CONTENTS:
A common approach to supervised classification and prediction in
artificial intelligence and statistical pattern recognition
is the use of decision trees. A tree is "grown" from
data using a recursive partitioning algorithm to create a tree
which (hopefully) has good prediction of classes on new data.
Standard algorithms are 1) that of Breiman, Friedman, Olshen, and Stone;
and 2) Id3 and its successor C4 (by Quinlan). As well as reimplementing
parts of these algorithms and offering experimental control
suites, IND also introduces Bayesian and MML methods and more
sophisticated search in growing trees. These produce more accurate
class probability estimates that are important in applications like
diagnosis.
IND is applicable to most data sets consisting of
independent instances, each described by a fixed length vector of
attribute values. An attribute value may be a number, one of a
set of attribute specific symbols, or omitted. One of the
attributes is delegated the "target" and IND grows trees
to predict the target. Prediction can then be done on new data or
the decision tree printed out for inspection.
IND provides a range of features and styles with convenience
for the casual user as well as fine-tuning for the advanced user or
those interested in research. IND can be operated in a Breiman/Friedman/
Olshen/Stone-like mode
(but without regression trees, surrogate splits or multivariate
splits), and in a mode like C4.5. Advanced
features allow more extensive search, interactive control and display
of tree growing, and Bayesian and MML
algorithms for tree pruning and smoothing. These often produce
more accurate class probability estimates at the leaves.
IND also comes with a comprehensive experimental control suite.

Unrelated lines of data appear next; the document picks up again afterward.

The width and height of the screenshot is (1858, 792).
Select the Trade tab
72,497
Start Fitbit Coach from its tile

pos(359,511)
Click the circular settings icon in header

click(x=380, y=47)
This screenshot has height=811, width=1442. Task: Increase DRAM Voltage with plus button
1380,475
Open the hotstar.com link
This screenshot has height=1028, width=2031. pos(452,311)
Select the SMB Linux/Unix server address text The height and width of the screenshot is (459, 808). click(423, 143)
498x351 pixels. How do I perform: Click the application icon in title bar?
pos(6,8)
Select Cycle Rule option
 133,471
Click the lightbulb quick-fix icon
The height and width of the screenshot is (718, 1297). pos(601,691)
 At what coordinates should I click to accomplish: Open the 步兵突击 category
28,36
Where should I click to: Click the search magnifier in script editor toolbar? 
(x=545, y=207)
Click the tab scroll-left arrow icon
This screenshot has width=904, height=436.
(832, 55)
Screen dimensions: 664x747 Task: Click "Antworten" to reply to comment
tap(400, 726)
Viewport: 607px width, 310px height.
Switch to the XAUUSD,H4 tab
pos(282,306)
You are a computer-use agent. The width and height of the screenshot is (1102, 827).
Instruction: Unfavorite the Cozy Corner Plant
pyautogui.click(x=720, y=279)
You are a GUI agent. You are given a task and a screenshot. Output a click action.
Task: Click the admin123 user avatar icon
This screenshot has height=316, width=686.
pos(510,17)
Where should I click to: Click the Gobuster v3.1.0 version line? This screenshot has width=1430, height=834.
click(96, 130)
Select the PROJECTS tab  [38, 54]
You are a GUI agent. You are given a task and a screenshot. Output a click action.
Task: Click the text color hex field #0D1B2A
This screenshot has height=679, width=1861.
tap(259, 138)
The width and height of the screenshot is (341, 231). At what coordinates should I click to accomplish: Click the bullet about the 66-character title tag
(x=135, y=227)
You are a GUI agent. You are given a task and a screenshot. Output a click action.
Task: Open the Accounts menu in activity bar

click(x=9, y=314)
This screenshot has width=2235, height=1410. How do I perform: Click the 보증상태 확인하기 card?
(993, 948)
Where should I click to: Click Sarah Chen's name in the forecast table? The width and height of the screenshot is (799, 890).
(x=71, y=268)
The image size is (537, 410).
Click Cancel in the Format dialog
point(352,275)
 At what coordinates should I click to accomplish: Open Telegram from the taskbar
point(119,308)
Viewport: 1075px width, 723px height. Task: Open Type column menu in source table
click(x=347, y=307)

IND consist of four basic kinds of routines; data manipulation
routines, tree generation routines, tree testing routines, and
tree display routines. The data manipulation routines are used
to partition a single large data set into smaller training and
test sets. The generation routines are used to build
classifiers. The test routines are used to evaluate classifiers
and to classify data using a classifier. And the display
routines are used to display classifiers in various formats.
IND is written in K&R C, with controlling scripts in the "csh"
shell of UNIX, and extensive UNIX man entries. It is designed to be
used on any UNIX system, although it has only been thoroughly tested
on SUN platforms. IND comes with a manual giving a guide to tree methods,
and pointers to the literature, and several companion documents.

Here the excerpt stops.